**Exercise details**
Write out once more the lines running from the top of the entries below to the line with "Click the divider", both ends included.

**Stored items**
++++

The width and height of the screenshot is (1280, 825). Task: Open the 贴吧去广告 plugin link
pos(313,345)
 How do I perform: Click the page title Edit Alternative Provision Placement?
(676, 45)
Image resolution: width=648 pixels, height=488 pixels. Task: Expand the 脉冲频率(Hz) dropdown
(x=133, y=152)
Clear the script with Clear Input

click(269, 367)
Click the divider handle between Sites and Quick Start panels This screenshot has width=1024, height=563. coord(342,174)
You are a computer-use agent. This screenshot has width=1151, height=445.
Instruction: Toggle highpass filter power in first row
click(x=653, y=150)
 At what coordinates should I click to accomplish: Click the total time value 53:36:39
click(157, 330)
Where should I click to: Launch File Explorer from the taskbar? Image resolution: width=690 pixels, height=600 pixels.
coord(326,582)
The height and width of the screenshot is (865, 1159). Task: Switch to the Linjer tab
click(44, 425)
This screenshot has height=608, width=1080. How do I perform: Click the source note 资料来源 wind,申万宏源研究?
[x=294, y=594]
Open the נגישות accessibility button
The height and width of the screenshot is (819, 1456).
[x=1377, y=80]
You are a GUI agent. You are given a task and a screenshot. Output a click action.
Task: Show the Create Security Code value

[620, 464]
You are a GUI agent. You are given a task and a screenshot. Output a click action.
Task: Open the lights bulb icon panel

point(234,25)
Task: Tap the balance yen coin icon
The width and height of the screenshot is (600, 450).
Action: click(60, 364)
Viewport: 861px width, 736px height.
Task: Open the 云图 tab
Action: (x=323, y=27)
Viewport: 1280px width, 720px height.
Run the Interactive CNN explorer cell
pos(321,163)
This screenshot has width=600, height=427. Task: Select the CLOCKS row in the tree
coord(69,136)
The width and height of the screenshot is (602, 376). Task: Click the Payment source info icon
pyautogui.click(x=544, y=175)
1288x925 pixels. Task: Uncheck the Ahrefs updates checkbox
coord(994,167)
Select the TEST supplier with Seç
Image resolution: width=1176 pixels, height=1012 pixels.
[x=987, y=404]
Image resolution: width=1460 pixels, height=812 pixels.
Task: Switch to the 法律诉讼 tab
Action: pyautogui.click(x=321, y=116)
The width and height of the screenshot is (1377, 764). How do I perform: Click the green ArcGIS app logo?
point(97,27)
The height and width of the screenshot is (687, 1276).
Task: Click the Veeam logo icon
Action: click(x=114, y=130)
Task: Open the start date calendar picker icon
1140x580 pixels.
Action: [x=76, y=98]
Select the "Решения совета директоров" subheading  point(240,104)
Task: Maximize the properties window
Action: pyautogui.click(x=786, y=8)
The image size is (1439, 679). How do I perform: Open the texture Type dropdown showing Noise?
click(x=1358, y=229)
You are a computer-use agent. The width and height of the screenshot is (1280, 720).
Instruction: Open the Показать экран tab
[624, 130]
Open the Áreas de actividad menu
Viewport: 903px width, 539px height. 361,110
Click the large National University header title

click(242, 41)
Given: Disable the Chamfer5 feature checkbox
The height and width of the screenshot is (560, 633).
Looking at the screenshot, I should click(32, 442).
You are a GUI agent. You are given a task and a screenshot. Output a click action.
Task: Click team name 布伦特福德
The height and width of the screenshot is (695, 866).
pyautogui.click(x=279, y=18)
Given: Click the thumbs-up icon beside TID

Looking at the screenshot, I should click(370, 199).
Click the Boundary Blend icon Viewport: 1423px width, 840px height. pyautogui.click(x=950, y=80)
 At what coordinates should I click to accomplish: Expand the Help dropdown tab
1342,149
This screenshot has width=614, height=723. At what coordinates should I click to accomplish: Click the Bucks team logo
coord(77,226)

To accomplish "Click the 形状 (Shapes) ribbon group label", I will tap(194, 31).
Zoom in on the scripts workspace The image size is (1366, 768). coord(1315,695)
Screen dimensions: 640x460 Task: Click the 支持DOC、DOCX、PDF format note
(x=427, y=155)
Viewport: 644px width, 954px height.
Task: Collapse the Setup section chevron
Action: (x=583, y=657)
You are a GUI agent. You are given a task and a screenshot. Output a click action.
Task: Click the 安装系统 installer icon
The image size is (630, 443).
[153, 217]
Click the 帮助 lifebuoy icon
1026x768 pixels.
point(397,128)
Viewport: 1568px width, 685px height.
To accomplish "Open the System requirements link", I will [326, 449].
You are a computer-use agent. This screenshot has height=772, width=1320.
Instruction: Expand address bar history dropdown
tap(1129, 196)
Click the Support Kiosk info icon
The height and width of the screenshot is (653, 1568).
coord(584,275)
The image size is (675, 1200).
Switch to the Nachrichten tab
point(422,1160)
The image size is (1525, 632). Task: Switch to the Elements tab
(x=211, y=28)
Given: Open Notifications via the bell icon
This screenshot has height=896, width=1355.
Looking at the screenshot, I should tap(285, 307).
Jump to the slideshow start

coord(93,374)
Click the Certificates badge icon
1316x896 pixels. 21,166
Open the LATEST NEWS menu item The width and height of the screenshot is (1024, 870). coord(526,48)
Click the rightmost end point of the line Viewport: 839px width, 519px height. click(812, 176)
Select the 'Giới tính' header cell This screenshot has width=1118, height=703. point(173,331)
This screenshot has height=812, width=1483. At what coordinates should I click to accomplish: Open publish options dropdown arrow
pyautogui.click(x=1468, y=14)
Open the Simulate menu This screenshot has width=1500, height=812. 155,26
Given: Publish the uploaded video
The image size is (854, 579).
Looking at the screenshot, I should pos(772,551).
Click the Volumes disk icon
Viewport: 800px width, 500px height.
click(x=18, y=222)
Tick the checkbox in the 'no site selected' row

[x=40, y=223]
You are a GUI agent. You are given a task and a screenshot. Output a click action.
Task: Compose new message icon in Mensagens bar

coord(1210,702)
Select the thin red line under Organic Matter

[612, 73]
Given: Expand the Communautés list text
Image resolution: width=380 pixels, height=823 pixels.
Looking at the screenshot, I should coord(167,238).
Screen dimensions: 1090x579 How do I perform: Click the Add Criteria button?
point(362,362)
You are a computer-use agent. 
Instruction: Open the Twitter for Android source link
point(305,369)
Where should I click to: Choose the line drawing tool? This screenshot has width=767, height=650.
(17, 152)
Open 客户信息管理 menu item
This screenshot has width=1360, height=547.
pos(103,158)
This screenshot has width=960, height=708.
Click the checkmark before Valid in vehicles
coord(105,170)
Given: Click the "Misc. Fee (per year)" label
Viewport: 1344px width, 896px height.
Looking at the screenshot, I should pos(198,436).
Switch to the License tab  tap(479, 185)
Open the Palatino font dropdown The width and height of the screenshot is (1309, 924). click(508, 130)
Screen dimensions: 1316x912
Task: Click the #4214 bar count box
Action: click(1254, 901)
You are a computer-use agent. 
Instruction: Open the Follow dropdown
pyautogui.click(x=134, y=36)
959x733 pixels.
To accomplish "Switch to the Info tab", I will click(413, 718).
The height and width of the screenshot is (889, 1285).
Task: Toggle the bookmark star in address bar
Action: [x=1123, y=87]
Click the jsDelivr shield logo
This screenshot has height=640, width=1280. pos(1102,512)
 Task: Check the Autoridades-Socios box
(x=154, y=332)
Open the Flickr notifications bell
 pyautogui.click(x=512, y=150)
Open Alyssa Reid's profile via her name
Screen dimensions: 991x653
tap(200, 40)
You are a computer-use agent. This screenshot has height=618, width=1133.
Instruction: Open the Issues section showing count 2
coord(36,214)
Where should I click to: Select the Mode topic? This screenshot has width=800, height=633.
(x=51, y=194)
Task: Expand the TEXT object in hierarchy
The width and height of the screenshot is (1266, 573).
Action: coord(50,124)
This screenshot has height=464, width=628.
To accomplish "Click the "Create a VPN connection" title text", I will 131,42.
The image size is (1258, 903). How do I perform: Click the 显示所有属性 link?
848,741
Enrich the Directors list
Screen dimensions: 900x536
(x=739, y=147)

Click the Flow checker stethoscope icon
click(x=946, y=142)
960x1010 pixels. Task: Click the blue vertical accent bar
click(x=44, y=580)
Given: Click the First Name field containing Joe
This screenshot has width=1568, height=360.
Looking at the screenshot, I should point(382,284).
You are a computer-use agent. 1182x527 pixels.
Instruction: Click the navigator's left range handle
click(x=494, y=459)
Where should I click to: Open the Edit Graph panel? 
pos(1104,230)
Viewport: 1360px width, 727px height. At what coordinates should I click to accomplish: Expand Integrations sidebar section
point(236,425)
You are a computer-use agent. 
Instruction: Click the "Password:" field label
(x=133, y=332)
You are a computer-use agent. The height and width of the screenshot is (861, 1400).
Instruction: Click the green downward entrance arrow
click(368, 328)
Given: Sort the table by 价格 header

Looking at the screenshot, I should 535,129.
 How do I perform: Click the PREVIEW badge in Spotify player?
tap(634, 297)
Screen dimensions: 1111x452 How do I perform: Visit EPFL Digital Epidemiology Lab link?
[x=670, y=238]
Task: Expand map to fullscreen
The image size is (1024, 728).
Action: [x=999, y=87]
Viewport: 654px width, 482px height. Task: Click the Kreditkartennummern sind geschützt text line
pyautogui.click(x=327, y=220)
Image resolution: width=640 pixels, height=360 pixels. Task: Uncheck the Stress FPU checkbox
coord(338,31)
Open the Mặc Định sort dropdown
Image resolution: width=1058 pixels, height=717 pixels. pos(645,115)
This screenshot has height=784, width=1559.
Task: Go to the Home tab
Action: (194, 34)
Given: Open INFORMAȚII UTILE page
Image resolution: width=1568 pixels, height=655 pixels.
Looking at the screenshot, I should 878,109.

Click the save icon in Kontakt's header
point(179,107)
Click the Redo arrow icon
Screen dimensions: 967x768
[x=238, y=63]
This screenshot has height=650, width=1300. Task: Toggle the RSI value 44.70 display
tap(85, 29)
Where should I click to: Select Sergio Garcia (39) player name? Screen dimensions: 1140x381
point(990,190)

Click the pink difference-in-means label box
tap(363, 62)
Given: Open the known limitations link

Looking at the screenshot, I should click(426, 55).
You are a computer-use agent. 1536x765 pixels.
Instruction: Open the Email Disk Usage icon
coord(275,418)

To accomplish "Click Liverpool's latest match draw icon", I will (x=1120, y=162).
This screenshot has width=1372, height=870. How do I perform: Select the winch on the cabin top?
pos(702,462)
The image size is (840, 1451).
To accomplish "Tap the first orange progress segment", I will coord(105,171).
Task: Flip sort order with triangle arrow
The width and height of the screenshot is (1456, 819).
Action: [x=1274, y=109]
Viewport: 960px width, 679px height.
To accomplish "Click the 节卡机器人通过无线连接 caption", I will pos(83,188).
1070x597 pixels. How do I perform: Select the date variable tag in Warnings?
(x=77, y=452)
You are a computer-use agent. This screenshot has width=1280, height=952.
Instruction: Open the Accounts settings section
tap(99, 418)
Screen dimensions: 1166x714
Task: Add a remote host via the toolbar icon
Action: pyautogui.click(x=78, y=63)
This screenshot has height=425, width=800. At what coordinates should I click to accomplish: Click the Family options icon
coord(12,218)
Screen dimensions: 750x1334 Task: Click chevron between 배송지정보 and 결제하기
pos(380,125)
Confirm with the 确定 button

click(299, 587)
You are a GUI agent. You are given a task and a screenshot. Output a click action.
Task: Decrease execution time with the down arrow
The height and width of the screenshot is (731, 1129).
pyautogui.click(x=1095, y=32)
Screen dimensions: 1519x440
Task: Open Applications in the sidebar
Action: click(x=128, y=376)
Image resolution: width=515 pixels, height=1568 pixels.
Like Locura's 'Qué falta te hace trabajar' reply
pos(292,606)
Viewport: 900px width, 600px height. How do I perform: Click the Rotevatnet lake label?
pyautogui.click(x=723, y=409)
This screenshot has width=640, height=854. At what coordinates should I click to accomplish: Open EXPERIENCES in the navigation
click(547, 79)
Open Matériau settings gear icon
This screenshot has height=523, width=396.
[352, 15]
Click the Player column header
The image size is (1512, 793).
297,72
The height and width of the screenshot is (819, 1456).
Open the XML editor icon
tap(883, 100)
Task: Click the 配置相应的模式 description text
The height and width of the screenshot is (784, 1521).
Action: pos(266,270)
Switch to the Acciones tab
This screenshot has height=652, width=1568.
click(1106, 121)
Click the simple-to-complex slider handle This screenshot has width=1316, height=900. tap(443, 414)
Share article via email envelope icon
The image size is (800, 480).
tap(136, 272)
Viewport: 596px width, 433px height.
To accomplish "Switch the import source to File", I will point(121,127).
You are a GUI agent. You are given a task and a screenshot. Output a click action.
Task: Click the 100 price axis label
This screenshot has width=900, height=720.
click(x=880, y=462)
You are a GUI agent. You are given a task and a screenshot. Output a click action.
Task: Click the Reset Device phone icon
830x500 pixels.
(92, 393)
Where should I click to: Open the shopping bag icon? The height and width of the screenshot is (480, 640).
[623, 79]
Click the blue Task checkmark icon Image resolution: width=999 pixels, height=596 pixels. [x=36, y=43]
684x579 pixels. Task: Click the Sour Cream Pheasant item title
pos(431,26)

++++

**Solution to this exercise**
The width and height of the screenshot is (1280, 825). Task: Open the 贴吧去广告 plugin link
pos(313,345)
 How do I perform: Click the page title Edit Alternative Provision Placement?
(676, 45)
Image resolution: width=648 pixels, height=488 pixels. Task: Expand the 脉冲频率(Hz) dropdown
(x=133, y=152)
Clear the script with Clear Input

click(269, 367)
Click the divider handle between Sites and Quick Start panels This screenshot has width=1024, height=563. coord(342,174)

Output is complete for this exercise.